SBOMs, die Software-Stückliste für mehr IT-Sicherheit – Teil 3: CycloneDX und SPDX

Die zunehmende Komplexität und Interkonnektivität von Softwareanwendungen führt dazu, dass es immer mehr Fremdabhängigkeiten in der Software gibt. IT-Verantwortliche stehen vor der Herausforderung, den Überblick zu behalten und die Zusammensetzung und Herkunft von Softwarekomponenten transparent und nachvollziehbar zu dokumentieren. Wie wichtig diese Dokumentation für die Sicherheit, Compliance und Effizienz des gesamten Softwareentwicklungs- und Bereitstellungsprozesses ist, haben die ersten beiden Teile dieser Reihe gezeigt.

Für alle die neu dabei sind: In dieser Blogserie wird die Bedeutung von Software Bill of Materials (SBOM) als Instrument zur Identifizierung, Verfolgung und Analyse von Softwarekomponenten diskutiert. Wir nehmen euch mit in die Praxis, stellen euch Tools und Funktionalitäten vor.

Während es in den beiden ersten Teilen der Serie um grundsätzliche Fragen rund um die Software-Stücklisten ging, haben wir für diesen dritten Teil die beiden führenden SBOM-Formate, CycloneDX und SPDX, genauer untersucht und miteinander verglichen.
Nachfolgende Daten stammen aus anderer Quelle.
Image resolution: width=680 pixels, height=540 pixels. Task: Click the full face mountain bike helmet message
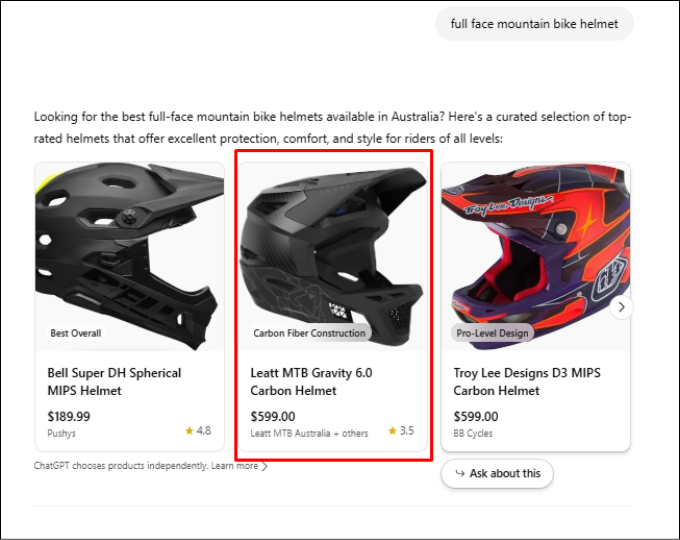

Hier kannst du einen Blick in die ersten beiden Teile der Blogserie werfen:

Aber nun zurück zu diesem 3. Teil:

CycloneDX und SPDX bieten IT-Verantwortlichen Möglichkeiten, um Informationen über die Komponenten von Softwareanwendungen strukturiert zu erfassen und zu kommunizieren, wobei jedes Format seine eigenen Stärken und Einsatzbereiche aufweist.

Diese Untersuchung zielt darauf ab, IT-Fachleuten einen fundierten Einblick in die beiden gängigen Standards für SBOMs zu geben.

Wie sind die SBOM-Formate CycloneDX und SPDX entstanden?

Für SBOMs gibt es zwei relevante Standards: SPDX (Software Package Data Exchange) und CycloneDX, die sich in nur wenigen Aspekten voneinander unterscheiden. Auch dies ist beiden gemeinsam: Beide Standards sind Open Source und wurden von gemeinnützigen Organisationen entwickelt:

  • SPDX wurde 2011 von der Linux Foundation entwickelt und ist seit 2021 ein ISO-Standard (ISO/IEC 5962:2021). Ursprünglich entwickelt wurde SPDX, um in Open Source Projekten Lizenzinformationen zu verwalten. Im Laufe der Zeit wurde der Standard erweitert, um zusätzlich Information zu Sicherheitslücken und weiteren Aspekte aufzunehmen.
  • CycloneDX ist ein Standard des OWASP (Open Web Application Security Projects), der 2017 entwickelt wurde. Sein Fokus liegt darauf, Anwendenden zu ermöglichen, Sicherheitslücken in Ihrer Software zu identifizieren, insbesondere in deren Abhängigkeiten.

Wo liegen die Unterschiede?

SPDX und CycloneDX sind heute nahezu deckungsgleich. Beide enthalten Attribute für Metadaten, Softwareabhängigkeiten und externe Dienste oder Dateien, die eingebunden werden. Damit ist jeder Standard nahezu gleichwertig einsetzbar.

Abhängigkeiten

  • CycloneDX unterteilt Abhängigkeiten explizit in direkte und transitive Abhängigkeiten.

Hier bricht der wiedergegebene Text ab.